Any of us who have been in the industry for more than a couple of decades will be accustomed to this line of thinking. I have penned numerous articles covering technology advances framed in the context of "Windows Media vs. Flash" or "MP3 vs. Real Audio" or "MSS vs HLS" and so on. As commentators and journalists we do love a good polarization of opinion.
Often we have industry ties and subconsciously want to enhance our own commercial positioning in one side of that argument or another (even if ethics decree we declare that interest). So we make strong arguments, and the inevitable outcome is that we talk in terms of extrapolated futures that show why one side will outlast the other, or why we think potential consumers of one technology or another will succeed and others will fail.
This is a perfectly natural legacy from an era where technology changes were costly, complex, and involved a lot of risk analysis and change management. Every investment in a technical strategy traditionally required a large CAPEX investment, and mistakes could make dramatic differences to OPEX margins. But gone are the days when each additional format means a new hardware stack and physical infrastructure capable of doing that and nothing else.
When a strategy relied on Windows Media, we would invest in many Windows licenses. We knew that the reach would be limited to the reach of Windows-licensed technology. We knew that if the competition invested in Adobe Flash Media Server, they may have a different cost dynamic—and if they hit the demographic for the content better than Windows Media, then they would succeed where we would fail, and we would additionally have to bear the costs of adding the Adobe platform to our own technology mix just to stay in the game.

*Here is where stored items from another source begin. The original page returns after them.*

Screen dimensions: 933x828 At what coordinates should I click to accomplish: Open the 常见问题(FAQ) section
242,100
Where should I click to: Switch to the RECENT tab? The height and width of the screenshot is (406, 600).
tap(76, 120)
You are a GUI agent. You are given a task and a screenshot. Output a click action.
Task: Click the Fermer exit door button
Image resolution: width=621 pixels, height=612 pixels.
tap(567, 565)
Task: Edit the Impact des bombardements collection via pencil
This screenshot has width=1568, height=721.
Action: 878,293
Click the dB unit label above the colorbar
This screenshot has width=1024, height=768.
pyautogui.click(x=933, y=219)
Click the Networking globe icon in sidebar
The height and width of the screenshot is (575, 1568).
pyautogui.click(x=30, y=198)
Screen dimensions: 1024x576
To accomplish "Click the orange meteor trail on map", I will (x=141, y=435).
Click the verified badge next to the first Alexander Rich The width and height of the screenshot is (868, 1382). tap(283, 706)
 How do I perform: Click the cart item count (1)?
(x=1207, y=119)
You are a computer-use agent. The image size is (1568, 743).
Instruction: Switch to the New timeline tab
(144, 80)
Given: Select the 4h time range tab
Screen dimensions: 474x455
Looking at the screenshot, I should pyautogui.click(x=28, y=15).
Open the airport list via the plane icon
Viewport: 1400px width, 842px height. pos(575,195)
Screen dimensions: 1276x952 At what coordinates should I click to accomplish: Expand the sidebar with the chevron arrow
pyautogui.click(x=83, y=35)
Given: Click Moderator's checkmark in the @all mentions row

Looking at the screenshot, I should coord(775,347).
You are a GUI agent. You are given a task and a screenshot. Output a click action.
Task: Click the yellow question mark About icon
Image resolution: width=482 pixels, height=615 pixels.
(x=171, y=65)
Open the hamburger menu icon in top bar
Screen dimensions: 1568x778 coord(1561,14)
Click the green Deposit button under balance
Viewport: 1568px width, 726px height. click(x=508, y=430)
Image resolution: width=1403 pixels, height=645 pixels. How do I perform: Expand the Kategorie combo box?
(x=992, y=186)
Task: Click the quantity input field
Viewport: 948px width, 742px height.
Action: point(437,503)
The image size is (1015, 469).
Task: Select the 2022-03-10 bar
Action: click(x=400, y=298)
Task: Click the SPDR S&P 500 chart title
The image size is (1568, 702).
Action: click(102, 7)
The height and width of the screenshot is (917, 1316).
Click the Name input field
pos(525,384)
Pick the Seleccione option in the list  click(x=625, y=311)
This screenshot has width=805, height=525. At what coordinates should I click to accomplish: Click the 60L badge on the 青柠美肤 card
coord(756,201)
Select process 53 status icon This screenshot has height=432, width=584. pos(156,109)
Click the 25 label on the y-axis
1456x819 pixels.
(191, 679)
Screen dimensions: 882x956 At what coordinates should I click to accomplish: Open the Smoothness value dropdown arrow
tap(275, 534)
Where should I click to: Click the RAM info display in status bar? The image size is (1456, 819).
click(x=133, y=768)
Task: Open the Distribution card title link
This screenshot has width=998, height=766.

And in the past few days reading the blogs about Apple joining AOM you can see this type of reasoning throughout all the commentary. There is rarely a black-and-white "one will win and the other will fail" posturing, but there is a lot of "one is safe and the other is risky" talk at the moment.
But, just as in 2007 when I started to evangelize about moving video encoding workflows into the virtual hosting environment, and in 2010 as my company started to educate the sector on moving CAPEX to OPEX in the cloud, I feel it is time to shake the bag a little.
It's like this: We are no longer in a market which has to make "either/or" decisions. We are now in a market that is agile and adaptive by nature, and no longer has the same CAPEX risks and change management involved in its decision-making. Competition has completely changed. Risk has completely changed.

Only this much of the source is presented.